▶ **Document text**
--

The smell of this baking, buttery and savory and just faintly garlicky, is what makes people wander into the kitchen and start hovering near the oven. It's the kind of dish that turns an ordinary afternoon into something worth remembering. I've served it at picnics, dinner parties, and quiet weeknight meals, and it always feels like a small celebration.

What to Serve Alongside

I like to serve this with a simple salad of arugula, lemon juice, and shaved Parmesan, something bright and peppery to cut through the richness of the pastry. A glass of chilled Sauvignon Blanc or a crisp Assyrtiko works beautifully, or even a cold beer if that's more your style. If you're making it for a crowd, add a bowl of marinated olives and some roasted red peppers on the side.

How to Store and Reheat

Leftovers keep in the fridge for up to three days, wrapped tightly in foil or stored in an airtight container. To reheat, I put slices in a 160°C oven for about 10 minutes, which crisps up the filo again without drying out the filling. You can also eat it cold straight from the fridge, and honestly, it's still delicious that way, especially for breakfast with a strong cup of coffee.

--

▶ **Supplied information**
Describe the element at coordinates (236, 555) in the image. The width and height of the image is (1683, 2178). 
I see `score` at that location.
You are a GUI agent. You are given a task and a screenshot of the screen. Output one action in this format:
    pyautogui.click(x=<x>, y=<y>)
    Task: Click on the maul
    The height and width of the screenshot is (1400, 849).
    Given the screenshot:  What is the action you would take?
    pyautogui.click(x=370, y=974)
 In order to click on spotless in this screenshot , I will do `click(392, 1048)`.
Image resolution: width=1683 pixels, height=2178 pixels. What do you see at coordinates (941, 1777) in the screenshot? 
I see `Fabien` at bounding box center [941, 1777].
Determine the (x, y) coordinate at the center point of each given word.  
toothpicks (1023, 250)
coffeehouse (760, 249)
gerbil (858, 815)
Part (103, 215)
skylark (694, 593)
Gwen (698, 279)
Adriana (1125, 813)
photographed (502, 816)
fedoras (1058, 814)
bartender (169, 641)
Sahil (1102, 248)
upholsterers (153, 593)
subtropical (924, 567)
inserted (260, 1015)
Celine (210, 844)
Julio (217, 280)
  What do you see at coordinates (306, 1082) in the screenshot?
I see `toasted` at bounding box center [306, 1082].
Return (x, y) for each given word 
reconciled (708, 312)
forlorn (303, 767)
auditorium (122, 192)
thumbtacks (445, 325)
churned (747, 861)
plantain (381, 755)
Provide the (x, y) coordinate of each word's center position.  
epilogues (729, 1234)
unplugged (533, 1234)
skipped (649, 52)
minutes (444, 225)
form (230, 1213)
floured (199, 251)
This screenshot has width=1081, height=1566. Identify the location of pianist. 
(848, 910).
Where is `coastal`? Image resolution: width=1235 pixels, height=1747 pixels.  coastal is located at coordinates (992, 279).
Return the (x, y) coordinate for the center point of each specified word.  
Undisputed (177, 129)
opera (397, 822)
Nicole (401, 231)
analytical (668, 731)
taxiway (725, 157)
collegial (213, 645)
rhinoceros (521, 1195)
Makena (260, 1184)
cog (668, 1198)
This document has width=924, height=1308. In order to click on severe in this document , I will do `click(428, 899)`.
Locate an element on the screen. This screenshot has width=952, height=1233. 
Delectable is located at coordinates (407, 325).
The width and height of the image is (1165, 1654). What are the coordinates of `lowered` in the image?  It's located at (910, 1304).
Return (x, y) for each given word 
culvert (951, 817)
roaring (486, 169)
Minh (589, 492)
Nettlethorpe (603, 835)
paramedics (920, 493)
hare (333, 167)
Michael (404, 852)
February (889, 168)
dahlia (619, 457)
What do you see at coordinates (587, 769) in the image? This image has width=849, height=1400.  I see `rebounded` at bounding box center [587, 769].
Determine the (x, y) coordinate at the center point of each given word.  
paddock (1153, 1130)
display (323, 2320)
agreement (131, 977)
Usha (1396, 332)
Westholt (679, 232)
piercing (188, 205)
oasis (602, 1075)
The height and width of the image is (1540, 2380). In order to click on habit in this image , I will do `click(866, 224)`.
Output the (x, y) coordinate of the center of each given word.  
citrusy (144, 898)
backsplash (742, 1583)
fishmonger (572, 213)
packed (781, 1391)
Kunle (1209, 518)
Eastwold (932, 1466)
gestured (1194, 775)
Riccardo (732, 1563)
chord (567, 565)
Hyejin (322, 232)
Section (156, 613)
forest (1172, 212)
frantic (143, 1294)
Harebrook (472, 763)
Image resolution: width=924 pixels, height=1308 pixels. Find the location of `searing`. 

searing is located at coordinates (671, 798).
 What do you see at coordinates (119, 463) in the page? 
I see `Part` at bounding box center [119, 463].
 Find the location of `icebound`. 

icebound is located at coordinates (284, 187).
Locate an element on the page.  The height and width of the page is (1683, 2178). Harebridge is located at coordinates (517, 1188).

--

Extend the filo recipe post with a few more sentences that pick up after its final line. The data above is separate from the filo recipe post.

Variations and Swaps

If you don't have kale, spinach or Swiss chard work just as well, and they wilt down even faster. For a spicy kick, I sometimes fold in a pinch of red pepper flakes with the filling. You can also swap the ricotta for cottage cheese if that's what you have on hand, just drain it a little first so the filling doesn't get too wet.

  • Try adding crumbled cooked sausage or crispy bacon for a heartier version.
  • Fold in some sun dried tomatoes or roasted red peppers for a sweeter, more Mediterranean flavor.
  • Use whole wheat filo if you want a nuttier, more rustic texture.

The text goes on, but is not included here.